От переизбытка нахлынувших, точно родившихся заново в один момент чувств Чароит едва не заплакал. Как девчонка. Он закрыл лицо руками, глубоко вздохнул и понял, что не смеет поднять на Меличенту глаза. Она видит его насквозь. Она знает, что он в который раз предал ее, подвел, и что ответственность за Великий Лес лежит на его плечах. Он бы просидел так, укрываясь от ее взгляда, не одну вечность, но Меличента мягко взяла его за плечи и заставила поднять глаза.
— Я совершил ужасный поступок, Мели. Я всех предал… Я передал чертежи Ворлаку, потому что у него был мой брат… Как же глупо я себя повел!
Меличента молча выслушала драконью исповедь и ласково провела ладонью по его лицу.
— Я все уже знаю. Нетрудно прочитать душу человека, которого освобождаешь от такого заклятия. Все уже позади. Сейчас мы вытащим твоего брата, и Ворлак поплатится за то, что сделал.
— Да… Да. Великие духи, Меличента, я так рад, что ты вернулась. Мне так не хватало тебя. Почему ты решила прийти?
— Потому что здесь у меня остались незаконченные дела, — объяснила Меличента, накрывая дрожащие руки Чароита своими. — Потому что моя мама повела себя как эгоистка, думающая только о своем благе. Потому что принцы — ужасно скучные, и я предпочитаю самых невозможных драконов. Я не могла оставаться в Кленире. Теперь, после всего, что случилось с нами, мне там не место.
— Твоя мама никогда тебя не простит, — подумав, сказал Чароит.
— Я тоже не смогу ей простить того, что она сделала. Но она хотя бы открыла мне глаза на то, в чем я ошибалась. Я словно всю свою жизнь шагала сквозь туман, а тут наконец вынырнула из него и увидела перед собой прекрасные леса и долины. Целый мир. Мир, который я должна познать, а не кто-то другой, кто за меня решает, как мне лучше.
Меличента сжала руку Чароита и поднялась.
— Отдыхай. Тебе нужно восстанавливать силы. А я пока освобожу твоего брата.

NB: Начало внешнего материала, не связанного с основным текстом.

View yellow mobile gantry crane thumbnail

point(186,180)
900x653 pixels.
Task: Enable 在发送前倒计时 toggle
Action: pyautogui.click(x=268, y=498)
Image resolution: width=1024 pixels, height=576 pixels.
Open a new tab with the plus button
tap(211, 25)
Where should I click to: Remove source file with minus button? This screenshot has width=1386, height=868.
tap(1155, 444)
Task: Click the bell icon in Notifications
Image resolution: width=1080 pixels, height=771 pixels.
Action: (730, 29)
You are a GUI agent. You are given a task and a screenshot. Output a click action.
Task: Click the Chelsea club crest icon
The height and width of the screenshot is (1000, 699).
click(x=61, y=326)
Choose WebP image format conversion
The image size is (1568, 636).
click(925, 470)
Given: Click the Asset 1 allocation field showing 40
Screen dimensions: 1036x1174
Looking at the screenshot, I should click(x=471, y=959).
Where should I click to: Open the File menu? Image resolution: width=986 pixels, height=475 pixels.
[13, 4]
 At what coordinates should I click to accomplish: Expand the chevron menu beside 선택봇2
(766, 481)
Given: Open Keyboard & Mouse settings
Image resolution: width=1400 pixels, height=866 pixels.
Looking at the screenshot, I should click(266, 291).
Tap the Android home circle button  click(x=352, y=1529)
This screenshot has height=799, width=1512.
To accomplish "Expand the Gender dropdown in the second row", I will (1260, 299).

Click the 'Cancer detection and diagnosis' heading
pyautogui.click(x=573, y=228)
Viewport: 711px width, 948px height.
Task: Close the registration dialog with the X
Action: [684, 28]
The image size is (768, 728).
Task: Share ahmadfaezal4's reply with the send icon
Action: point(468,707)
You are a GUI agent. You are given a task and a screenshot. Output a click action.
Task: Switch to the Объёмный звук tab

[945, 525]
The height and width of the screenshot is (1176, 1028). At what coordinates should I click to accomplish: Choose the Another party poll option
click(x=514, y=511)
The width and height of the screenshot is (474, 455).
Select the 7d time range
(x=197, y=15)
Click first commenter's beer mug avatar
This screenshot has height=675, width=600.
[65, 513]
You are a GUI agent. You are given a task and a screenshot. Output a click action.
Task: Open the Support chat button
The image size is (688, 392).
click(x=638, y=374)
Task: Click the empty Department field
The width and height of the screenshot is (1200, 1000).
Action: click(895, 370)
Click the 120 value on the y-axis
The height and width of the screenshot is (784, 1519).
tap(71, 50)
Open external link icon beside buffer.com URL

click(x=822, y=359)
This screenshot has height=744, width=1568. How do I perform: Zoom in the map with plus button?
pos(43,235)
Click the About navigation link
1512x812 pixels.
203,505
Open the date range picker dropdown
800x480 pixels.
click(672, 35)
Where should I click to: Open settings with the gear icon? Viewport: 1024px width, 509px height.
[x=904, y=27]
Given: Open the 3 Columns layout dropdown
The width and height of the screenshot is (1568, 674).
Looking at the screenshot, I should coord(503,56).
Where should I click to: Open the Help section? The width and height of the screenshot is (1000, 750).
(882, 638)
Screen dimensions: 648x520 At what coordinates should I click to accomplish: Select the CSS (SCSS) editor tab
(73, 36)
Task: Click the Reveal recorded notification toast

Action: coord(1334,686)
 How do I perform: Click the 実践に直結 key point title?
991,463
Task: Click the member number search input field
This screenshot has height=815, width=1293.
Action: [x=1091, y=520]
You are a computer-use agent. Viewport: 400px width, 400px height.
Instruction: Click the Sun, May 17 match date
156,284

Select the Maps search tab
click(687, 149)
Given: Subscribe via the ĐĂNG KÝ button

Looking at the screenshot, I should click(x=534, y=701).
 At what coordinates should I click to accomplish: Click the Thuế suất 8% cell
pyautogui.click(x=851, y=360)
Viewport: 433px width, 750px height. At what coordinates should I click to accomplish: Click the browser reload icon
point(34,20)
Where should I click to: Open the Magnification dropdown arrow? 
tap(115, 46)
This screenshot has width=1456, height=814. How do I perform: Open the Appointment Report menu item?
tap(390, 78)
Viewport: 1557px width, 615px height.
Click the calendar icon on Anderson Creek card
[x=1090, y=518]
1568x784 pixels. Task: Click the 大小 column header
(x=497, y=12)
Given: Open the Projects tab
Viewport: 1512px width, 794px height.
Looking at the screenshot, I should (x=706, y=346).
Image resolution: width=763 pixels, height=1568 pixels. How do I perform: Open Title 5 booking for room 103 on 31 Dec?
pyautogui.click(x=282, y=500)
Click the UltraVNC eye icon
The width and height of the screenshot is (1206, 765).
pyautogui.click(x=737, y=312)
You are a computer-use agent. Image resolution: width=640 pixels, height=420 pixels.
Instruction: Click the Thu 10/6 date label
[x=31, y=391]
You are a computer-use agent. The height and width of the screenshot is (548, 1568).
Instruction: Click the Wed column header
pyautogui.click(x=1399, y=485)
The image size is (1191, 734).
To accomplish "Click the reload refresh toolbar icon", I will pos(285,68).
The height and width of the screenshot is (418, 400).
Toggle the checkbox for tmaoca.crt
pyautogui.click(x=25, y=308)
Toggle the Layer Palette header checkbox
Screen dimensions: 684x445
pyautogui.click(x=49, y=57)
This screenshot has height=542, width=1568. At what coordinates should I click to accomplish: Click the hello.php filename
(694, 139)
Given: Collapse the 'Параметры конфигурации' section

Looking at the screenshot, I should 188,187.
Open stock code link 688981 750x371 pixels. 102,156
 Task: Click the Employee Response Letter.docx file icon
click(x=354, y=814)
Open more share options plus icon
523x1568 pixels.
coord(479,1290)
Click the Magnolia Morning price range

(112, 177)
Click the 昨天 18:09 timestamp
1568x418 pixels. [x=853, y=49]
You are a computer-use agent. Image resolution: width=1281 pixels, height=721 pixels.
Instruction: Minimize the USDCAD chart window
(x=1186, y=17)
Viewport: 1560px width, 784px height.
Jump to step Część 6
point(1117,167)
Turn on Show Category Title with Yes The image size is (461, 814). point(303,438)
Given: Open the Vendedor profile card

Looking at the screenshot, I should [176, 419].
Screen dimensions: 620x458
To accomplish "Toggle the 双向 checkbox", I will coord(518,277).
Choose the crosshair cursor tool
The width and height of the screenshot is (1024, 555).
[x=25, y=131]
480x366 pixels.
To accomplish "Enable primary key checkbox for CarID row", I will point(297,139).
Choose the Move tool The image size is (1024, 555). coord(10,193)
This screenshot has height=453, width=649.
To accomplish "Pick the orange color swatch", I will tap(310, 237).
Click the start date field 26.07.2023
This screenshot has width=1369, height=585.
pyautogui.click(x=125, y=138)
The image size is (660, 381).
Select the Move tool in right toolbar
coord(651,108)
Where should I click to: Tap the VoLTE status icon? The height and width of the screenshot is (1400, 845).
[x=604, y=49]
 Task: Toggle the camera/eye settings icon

Он зачарованно смотрел ей вслед. Все остальные мысли думать было сложно, и он просто радовался тому, что она снова порхает рядом с ним, излучая любовь и ласку.
Если бы Чароит сам не был на грани обморока, он бы посмеялся над братом: нечасто увидишь могучего дракона таким измотанным и сонным. Но вместо привычной колкой насмешки Чароит поднял ладонь в знак приветствия и попытался улыбнуться. Цессарат, впрочем, утруждать себя не стал. Он даже не снизошел до благодарности Меличенте, и Чароит, глядя на его плотно сжатые губы и недовольное лицо, вновь вспомнил, почему так тяжело расстался с семьей.